A company I once worked in was acquired by a subsidiary of a company that was listed on the New York Stock Exchange (NYSE). As a result, we suddenly had to put in place systems and processes that were compliant with (a) those of the new parent and the parent’s parent; and (b) the Sarbanes-Oxley Act (SOX).
All of this threw the office into a whirlwind of activity, the brunt of which was borne by the hard-working CFO and her team. Looking in from the outside, it seemed to involve poring over reams of paperwork and long calls to the Hong Kong headquarters conducted in polite but argumentative undertones.
Like Laxman’s forever bemused Common Man, we got to see the side-shows. This involved, among other things, a harried office help running around affixing stickers with unintelligible serial numbers on our lap-tops. Later, someone else sent us an email solemnly informing us that statements of the company’s mission and values were available on our intra-net. We had to reply, just as solemnly, testifying that we had received this mail. At some point, someone had us load a number on our office-paid mobile phones. Apparently this was an emergency number we could call at our Asia-Pacific headquarters if, say, the office burnt down together with its top leadership. This, we were told, was vital for business continuity planning (BCP). Then, a fire drill was instituted. Etcetera….
Eventually, a SOX auditor arrived and began her inspections. She was a woman of no great charm but presumably some efficiency. The atmosphere reminded me a bit of my convent school on the day the local inspector of schools arrived — rigorous restraint on our customary irreverence and many furtive glances at the glass-fronted conference room to see how she was getting on. After three days, she left, and it was business as usual again.
The SOX audit was voted into law in 2002 in the US following massive accounting scams such as Enron, WorldCom, Tyco and many others that emerged from the woodwork at the time. Companies listed on US exchanges (plus their subsidiaries and step-down subsidiaries regardless of country of origin) must meet the exacting standards that SOX instituted, presumably to prevent similar blow-outs.
Unlike the statutory audit, a SOX audit is far more exhaustive, involving not just financial audits, but HR, legal compliance, BCP, IT and a host of other business practices (though how knowing the company’s mission and values would have saved Enron was beyond me). It also requires more stringent disclosures from promoters and management that pin them down on accountability. SOX audits also involve random checks (for which companies are given a few days’ notice) that, no doubt, raise the veracity of the inspection. It has, therefore, become something of a gold standard for prospective clients, partners, investors and so on in the world of global business.
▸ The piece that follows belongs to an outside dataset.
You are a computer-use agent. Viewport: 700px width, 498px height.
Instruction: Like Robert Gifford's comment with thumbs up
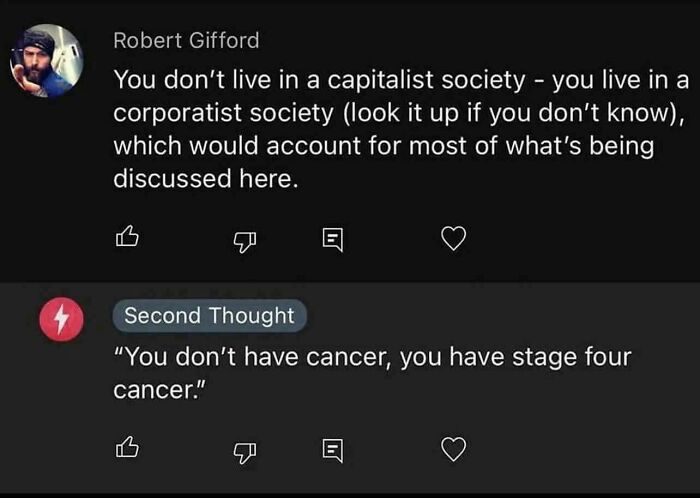point(127,238)
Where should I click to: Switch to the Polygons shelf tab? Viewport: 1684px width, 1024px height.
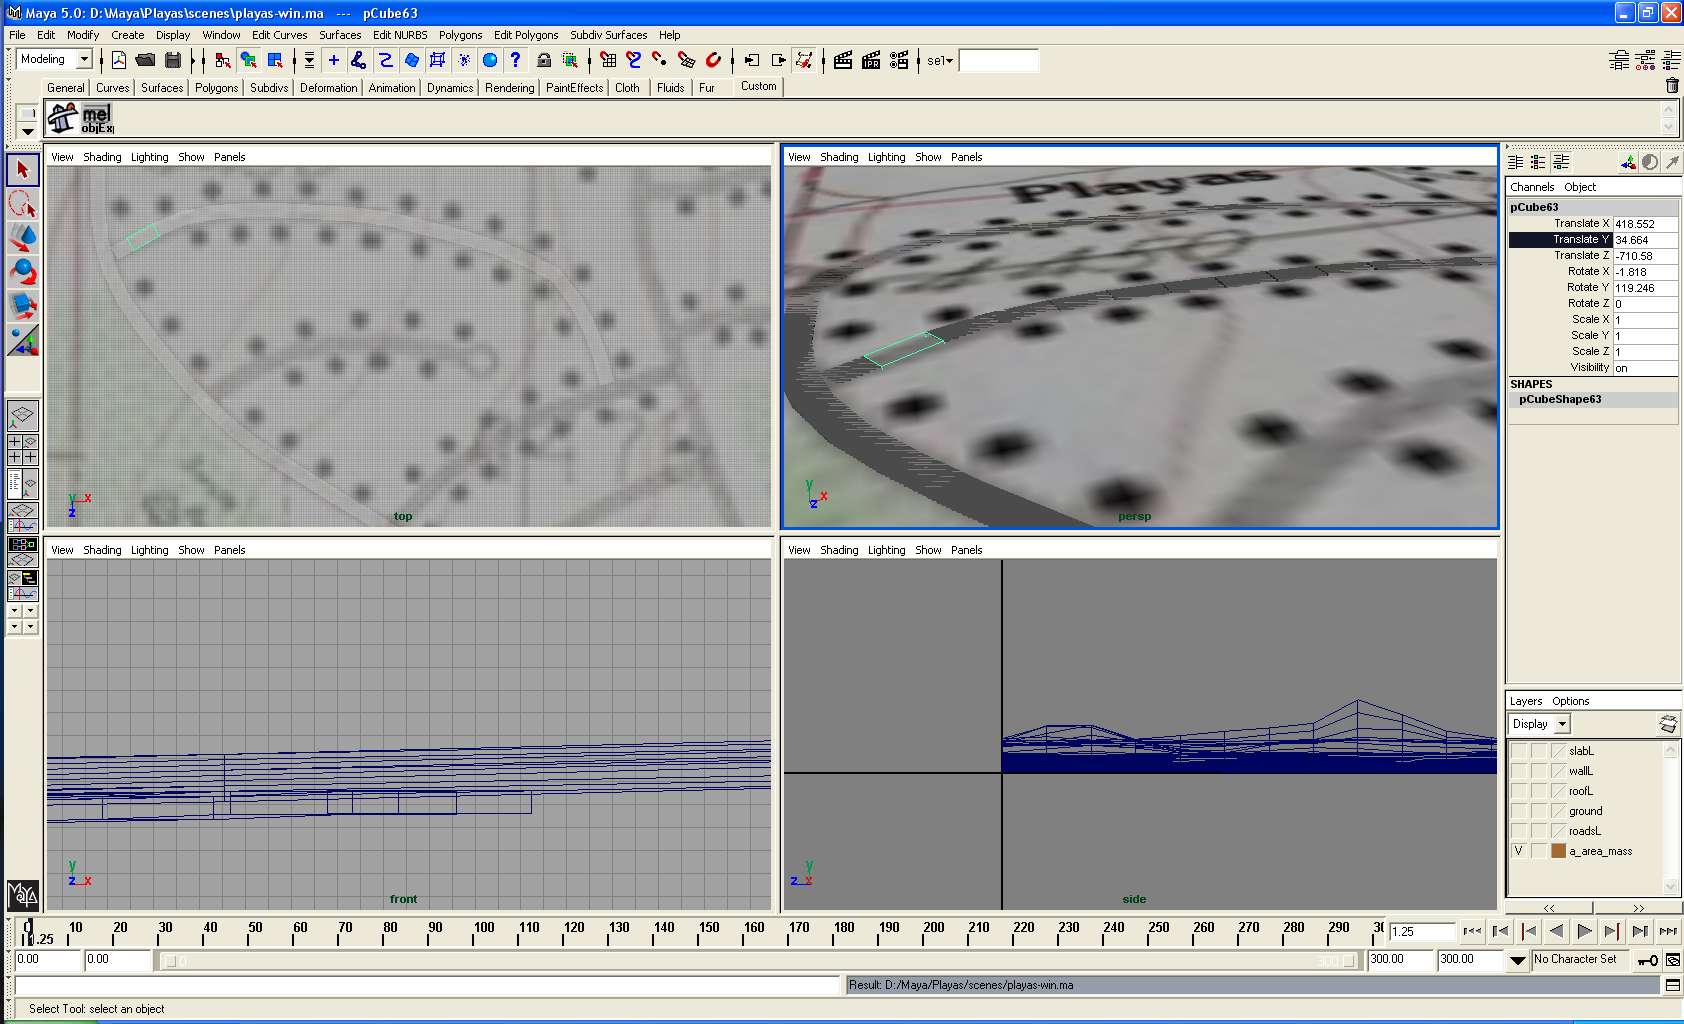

Now, here’s the thing. Satyam must also have been SOX-audited since it has an American Depository Receipt listed on Nasdaq. Yet, until Raju confessed to his long-standing accounting shenanigans last month, even this stringent inspection didn’t pick up traces of fraudery.
Price Waterhouse, the statutory auditor, is now in the dock for possible collusion. The Big Four firm has claimed that it was innocent because it was given fraudulent documents to verify — examining the authenticity of the paperwork would have expanded the scope of the inspection to a “forensic” audit. It has not yet been established whether PW’s claim is justified. As the Satyam fraud showed, disclosures by promoters and managers — and by extension their integrity — lie at the nub of all audits. As the CEO of one company put it to me, “Transparency is as much as I want to disclose.”
A couple of years ago, Nick Massey, former CEO of GlaxoSmithkline Consumer Healthcare, said, “Good governance is not just about having systems. Good governance is all about following those systems as well.”
This was true of the company I worked in. It already had a reputation for high standards of financial ethics so the SOX audit was a necessary irritant rather than an opportunity to clean up dodgy practices.
On the face of it, Satyam also had all the requisite compliance systems in place — it certainly would not have built up such critical mass in terms of income and clients without it. It is now clear that Raju and his team chose not to follow them in practice.
Doubts about Indian promoter integrity — almost without exception — have long been a staple with investors and analysts. Many of these suspected trespasses are forgiven and misgivings suppressed when their companies turn in sterling performances and hand out generous share bonuses or dividends. But to rise to the next level of global business, integrity is becoming much more than a good-to-have attribute. As the US has demonstrated, the consequences of flexible morality in business practices can be grim.